- Opening Delimiter -

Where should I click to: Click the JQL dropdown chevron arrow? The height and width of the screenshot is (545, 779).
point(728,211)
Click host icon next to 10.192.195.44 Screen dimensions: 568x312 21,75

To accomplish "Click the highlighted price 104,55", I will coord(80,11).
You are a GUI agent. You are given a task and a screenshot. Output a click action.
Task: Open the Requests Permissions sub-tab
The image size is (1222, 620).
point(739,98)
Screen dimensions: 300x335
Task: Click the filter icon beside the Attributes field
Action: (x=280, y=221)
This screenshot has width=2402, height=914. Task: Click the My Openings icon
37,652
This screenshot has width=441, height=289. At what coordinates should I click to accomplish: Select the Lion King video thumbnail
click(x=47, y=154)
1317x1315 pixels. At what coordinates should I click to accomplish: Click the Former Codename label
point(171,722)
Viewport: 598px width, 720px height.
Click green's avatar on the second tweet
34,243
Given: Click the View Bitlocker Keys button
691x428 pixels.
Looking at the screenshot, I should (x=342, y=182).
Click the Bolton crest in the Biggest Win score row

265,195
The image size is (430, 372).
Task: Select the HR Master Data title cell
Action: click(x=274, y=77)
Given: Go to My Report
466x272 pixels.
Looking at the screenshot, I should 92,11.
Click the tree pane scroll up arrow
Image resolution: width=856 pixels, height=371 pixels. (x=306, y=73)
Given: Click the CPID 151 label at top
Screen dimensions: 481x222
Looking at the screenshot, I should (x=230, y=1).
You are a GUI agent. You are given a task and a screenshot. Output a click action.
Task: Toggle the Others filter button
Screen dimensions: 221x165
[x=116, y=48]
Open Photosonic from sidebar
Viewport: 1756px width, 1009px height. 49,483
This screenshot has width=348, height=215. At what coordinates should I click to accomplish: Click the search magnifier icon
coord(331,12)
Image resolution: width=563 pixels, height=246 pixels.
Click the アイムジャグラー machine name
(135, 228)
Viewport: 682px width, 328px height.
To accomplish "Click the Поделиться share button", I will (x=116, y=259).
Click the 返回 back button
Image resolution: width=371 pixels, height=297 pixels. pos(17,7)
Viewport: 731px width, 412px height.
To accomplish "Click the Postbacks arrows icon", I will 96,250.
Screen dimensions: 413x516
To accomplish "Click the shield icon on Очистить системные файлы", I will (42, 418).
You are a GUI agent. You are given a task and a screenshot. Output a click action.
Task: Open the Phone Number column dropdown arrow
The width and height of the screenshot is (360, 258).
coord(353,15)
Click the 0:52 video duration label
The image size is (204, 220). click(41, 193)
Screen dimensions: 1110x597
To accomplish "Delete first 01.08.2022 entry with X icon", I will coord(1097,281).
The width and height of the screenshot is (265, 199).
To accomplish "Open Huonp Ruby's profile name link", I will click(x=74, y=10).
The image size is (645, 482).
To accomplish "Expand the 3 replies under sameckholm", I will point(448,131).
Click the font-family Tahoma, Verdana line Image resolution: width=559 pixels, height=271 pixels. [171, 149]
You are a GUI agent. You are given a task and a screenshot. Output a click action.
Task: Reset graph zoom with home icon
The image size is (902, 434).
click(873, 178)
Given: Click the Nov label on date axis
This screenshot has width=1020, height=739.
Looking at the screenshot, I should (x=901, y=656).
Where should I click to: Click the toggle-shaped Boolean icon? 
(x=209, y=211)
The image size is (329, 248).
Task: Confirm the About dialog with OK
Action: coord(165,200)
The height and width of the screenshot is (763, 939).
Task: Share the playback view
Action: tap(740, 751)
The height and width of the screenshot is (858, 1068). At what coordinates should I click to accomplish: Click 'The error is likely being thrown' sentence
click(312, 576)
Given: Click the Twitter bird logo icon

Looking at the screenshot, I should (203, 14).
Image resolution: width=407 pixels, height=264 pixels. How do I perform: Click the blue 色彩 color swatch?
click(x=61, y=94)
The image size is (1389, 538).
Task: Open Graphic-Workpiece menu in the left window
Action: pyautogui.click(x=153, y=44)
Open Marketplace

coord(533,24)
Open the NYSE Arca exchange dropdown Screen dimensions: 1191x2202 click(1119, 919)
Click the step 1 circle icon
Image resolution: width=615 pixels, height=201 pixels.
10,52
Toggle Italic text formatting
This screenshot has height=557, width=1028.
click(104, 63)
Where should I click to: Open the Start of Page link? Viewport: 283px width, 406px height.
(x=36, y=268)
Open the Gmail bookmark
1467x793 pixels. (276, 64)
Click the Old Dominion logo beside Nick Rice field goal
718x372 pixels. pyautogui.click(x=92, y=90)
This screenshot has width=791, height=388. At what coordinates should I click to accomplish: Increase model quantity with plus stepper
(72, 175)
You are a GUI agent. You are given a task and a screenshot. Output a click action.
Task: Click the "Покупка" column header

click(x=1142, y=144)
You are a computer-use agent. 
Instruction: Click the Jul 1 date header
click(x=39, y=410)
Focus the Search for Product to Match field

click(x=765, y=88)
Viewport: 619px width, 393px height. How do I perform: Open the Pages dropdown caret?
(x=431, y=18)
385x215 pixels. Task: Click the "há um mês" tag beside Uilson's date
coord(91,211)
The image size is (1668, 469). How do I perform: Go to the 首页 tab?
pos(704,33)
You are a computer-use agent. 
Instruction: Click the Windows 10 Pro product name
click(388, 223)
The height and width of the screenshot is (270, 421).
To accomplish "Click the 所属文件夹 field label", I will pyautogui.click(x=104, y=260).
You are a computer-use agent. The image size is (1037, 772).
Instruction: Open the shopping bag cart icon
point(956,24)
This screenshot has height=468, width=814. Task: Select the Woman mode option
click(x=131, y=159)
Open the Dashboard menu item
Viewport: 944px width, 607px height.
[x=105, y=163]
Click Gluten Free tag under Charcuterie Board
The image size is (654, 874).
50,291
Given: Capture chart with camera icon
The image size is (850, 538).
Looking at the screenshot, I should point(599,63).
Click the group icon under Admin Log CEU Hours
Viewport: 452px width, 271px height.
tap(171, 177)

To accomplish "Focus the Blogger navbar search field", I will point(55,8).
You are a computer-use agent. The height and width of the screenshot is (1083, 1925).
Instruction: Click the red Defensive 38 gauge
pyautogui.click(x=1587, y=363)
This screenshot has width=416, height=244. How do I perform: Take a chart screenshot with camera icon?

- Closing Delimiter -

**Task instructions**
Reproduce each entry in the listing character for character.

**Solution below**
Where should I click to: Click the JQL dropdown chevron arrow? The height and width of the screenshot is (545, 779).
point(728,211)
Click host icon next to 10.192.195.44 Screen dimensions: 568x312 21,75

To accomplish "Click the highlighted price 104,55", I will coord(80,11).
You are a GUI agent. You are given a task and a screenshot. Output a click action.
Task: Open the Requests Permissions sub-tab
The image size is (1222, 620).
point(739,98)
Screen dimensions: 300x335
Task: Click the filter icon beside the Attributes field
Action: (x=280, y=221)
This screenshot has width=2402, height=914. Task: Click the My Openings icon
37,652
This screenshot has width=441, height=289. At what coordinates should I click to accomplish: Select the Lion King video thumbnail
click(x=47, y=154)
1317x1315 pixels. At what coordinates should I click to accomplish: Click the Former Codename label
point(171,722)
Viewport: 598px width, 720px height.
Click green's avatar on the second tweet
34,243
Given: Click the View Bitlocker Keys button
691x428 pixels.
Looking at the screenshot, I should (x=342, y=182).
Click the Bolton crest in the Biggest Win score row

265,195
The image size is (430, 372).
Task: Select the HR Master Data title cell
Action: click(x=274, y=77)
Given: Go to My Report
466x272 pixels.
Looking at the screenshot, I should 92,11.
Click the tree pane scroll up arrow
Image resolution: width=856 pixels, height=371 pixels. (x=306, y=73)
Given: Click the CPID 151 label at top
Screen dimensions: 481x222
Looking at the screenshot, I should (x=230, y=1).
You are a GUI agent. You are given a task and a screenshot. Output a click action.
Task: Toggle the Others filter button
Screen dimensions: 221x165
[x=116, y=48]
Open Photosonic from sidebar
Viewport: 1756px width, 1009px height. 49,483
This screenshot has width=348, height=215. At what coordinates should I click to accomplish: Click the search magnifier icon
coord(331,12)
Image resolution: width=563 pixels, height=246 pixels.
Click the アイムジャグラー machine name
(135, 228)
Viewport: 682px width, 328px height.
To accomplish "Click the Поделиться share button", I will (x=116, y=259).
Click the 返回 back button
Image resolution: width=371 pixels, height=297 pixels. pos(17,7)
Viewport: 731px width, 412px height.
To accomplish "Click the Postbacks arrows icon", I will 96,250.
Screen dimensions: 413x516
To accomplish "Click the shield icon on Очистить системные файлы", I will (42, 418).
You are a GUI agent. You are given a task and a screenshot. Output a click action.
Task: Open the Phone Number column dropdown arrow
The width and height of the screenshot is (360, 258).
coord(353,15)
Click the 0:52 video duration label
The image size is (204, 220). click(41, 193)
Screen dimensions: 1110x597
To accomplish "Delete first 01.08.2022 entry with X icon", I will coord(1097,281).
The width and height of the screenshot is (265, 199).
To accomplish "Open Huonp Ruby's profile name link", I will click(x=74, y=10).
The image size is (645, 482).
To accomplish "Expand the 3 replies under sameckholm", I will point(448,131).
Click the font-family Tahoma, Verdana line Image resolution: width=559 pixels, height=271 pixels. [171, 149]
You are a GUI agent. You are given a task and a screenshot. Output a click action.
Task: Reset graph zoom with home icon
The image size is (902, 434).
click(873, 178)
Given: Click the Nov label on date axis
This screenshot has width=1020, height=739.
Looking at the screenshot, I should (x=901, y=656).
Where should I click to: Click the toggle-shaped Boolean icon? 
(x=209, y=211)
The image size is (329, 248).
Task: Confirm the About dialog with OK
Action: coord(165,200)
The height and width of the screenshot is (763, 939).
Task: Share the playback view
Action: tap(740, 751)
The height and width of the screenshot is (858, 1068). At what coordinates should I click to accomplish: Click 'The error is likely being thrown' sentence
click(312, 576)
Given: Click the Twitter bird logo icon

Looking at the screenshot, I should (203, 14).
Image resolution: width=407 pixels, height=264 pixels. How do I perform: Click the blue 色彩 color swatch?
click(x=61, y=94)
The image size is (1389, 538).
Task: Open Graphic-Workpiece menu in the left window
Action: pyautogui.click(x=153, y=44)
Open Marketplace

coord(533,24)
Open the NYSE Arca exchange dropdown Screen dimensions: 1191x2202 click(1119, 919)
Click the step 1 circle icon
Image resolution: width=615 pixels, height=201 pixels.
10,52
Toggle Italic text formatting
This screenshot has height=557, width=1028.
click(104, 63)
Where should I click to: Open the Start of Page link? Viewport: 283px width, 406px height.
(x=36, y=268)
Open the Gmail bookmark
1467x793 pixels. (276, 64)
Click the Old Dominion logo beside Nick Rice field goal
718x372 pixels. pyautogui.click(x=92, y=90)
This screenshot has width=791, height=388. At what coordinates should I click to accomplish: Increase model quantity with plus stepper
(72, 175)
You are a GUI agent. You are given a task and a screenshot. Output a click action.
Task: Click the "Покупка" column header

click(x=1142, y=144)
You are a computer-use agent. 
Instruction: Click the Jul 1 date header
click(x=39, y=410)
Focus the Search for Product to Match field

click(x=765, y=88)
Viewport: 619px width, 393px height. How do I perform: Open the Pages dropdown caret?
(x=431, y=18)
385x215 pixels. Task: Click the "há um mês" tag beside Uilson's date
coord(91,211)
The image size is (1668, 469). How do I perform: Go to the 首页 tab?
pos(704,33)
You are a computer-use agent. 
Instruction: Click the Windows 10 Pro product name
click(388, 223)
The height and width of the screenshot is (270, 421).
To accomplish "Click the 所属文件夹 field label", I will pyautogui.click(x=104, y=260).
You are a computer-use agent. The image size is (1037, 772).
Instruction: Open the shopping bag cart icon
point(956,24)
This screenshot has height=468, width=814. Task: Select the Woman mode option
click(x=131, y=159)
Open the Dashboard menu item
Viewport: 944px width, 607px height.
[x=105, y=163]
Click Gluten Free tag under Charcuterie Board
The image size is (654, 874).
50,291
Given: Capture chart with camera icon
The image size is (850, 538).
Looking at the screenshot, I should point(599,63).
Click the group icon under Admin Log CEU Hours
Viewport: 452px width, 271px height.
tap(171, 177)

To accomplish "Focus the Blogger navbar search field", I will point(55,8).
You are a computer-use agent. The height and width of the screenshot is (1083, 1925).
Instruction: Click the red Defensive 38 gauge
pyautogui.click(x=1587, y=363)
This screenshot has width=416, height=244. How do I perform: Take a chart screenshot with camera icon?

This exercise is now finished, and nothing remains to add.